GPU RENDERING

Lock-Free SPSC Buffer

One reader thread, one parser thread, one lock-free ring buffer. Zero contention.

Questions this answers

  • How to build a lock-free buffer for terminal PTY data
  • Terminal performance bottleneck between PTY reader and parser
  • Single producer single consumer ring buffer for real-time applications
  • Reducing thread contention in terminal emulator architecture

How it works

The PTY reader thread and the ANSI parser thread communicate through a lock-free single-producer single-consumer (SPSC) ring buffer. The reader writes raw bytes from the PTY file descriptor into the ring buffer. The parser reads bytes out of the ring buffer and processes escape sequences. No mutex, spinlock, or kernel synchronization primitive is used at any point in this path.

The ring buffer uses two atomic cursors: a write cursor advanced by the reader and a read cursor advanced by the parser. Each thread only writes its own cursor and reads the other, so there is no contention. The buffer is sized to a power of two (typically 256 KB), allowing index wrapping with a simple bitwise AND instead of a modulo operation.

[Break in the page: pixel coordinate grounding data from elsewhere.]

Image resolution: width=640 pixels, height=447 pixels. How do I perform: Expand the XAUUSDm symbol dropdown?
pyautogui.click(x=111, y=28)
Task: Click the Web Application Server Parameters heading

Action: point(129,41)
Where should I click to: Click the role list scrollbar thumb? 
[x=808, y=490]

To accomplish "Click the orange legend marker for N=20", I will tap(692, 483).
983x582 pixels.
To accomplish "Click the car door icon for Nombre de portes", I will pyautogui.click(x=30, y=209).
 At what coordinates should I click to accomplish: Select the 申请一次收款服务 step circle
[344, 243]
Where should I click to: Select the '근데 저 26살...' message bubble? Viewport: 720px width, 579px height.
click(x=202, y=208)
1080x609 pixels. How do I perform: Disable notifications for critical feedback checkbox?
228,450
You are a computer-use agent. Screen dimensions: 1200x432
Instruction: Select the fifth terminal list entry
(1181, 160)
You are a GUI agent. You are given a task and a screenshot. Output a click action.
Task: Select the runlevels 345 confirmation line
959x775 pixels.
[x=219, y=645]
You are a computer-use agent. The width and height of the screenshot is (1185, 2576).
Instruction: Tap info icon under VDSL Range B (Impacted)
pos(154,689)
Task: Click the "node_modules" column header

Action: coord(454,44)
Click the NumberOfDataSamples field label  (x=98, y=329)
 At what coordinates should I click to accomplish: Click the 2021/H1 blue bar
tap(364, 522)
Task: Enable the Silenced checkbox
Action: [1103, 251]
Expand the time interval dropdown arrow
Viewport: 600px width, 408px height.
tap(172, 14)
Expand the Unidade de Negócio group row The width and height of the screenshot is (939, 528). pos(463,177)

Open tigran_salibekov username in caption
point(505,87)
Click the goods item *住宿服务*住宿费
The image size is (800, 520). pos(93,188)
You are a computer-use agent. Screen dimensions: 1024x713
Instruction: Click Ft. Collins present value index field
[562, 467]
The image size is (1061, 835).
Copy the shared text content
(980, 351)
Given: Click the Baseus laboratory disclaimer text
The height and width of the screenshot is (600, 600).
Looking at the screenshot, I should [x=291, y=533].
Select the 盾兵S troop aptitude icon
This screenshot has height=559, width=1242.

Cache-line padding separates the two cursors to prevent false sharing on ARM and x86 architectures. The reader and parser operate on independent cache lines, so neither thread's writes invalidate the other's cached cursor value. This eliminates the last source of cross-core overhead in the data pipeline.

Why it matters

The PTY-to-parser pipeline is the hottest data path in a terminal emulator. Every byte of program output flows through it. A mutex on this path would create contention between the PTY reader and the parser, adding latency on every I/O cycle. Chau7 uses a single-producer single-consumer ring buffer with no locks, no kernel transitions, and no contention. The reader and parser proceed independently.

Frequently asked questions

What happens if the ring buffer fills up?

If the parser falls behind the reader, the reader detects a full buffer via the cursor positions and applies backpressure by pausing the PTY read. This is the correct behavior: it signals the child process to slow down via standard POSIX flow control, preventing unbounded memory growth.

Why SPSC instead of a multi-producer or multi-consumer buffer?

The PTY data path has exactly one producer (the reader thread) and one consumer (the parser thread). An SPSC buffer exploits this fixed topology to eliminate all atomic read-modify-write operations, using only atomic loads and stores. Multi-producer or multi-consumer queues require compare-and-swap loops that are strictly more expensive.

How large is the ring buffer?

The default size is 256 KB, which provides roughly 3ms of buffering at 80 MB/s throughput. This is large enough to absorb scheduling jitter between the reader and parser threads while small enough to remain resident in L2 cache on Apple Silicon.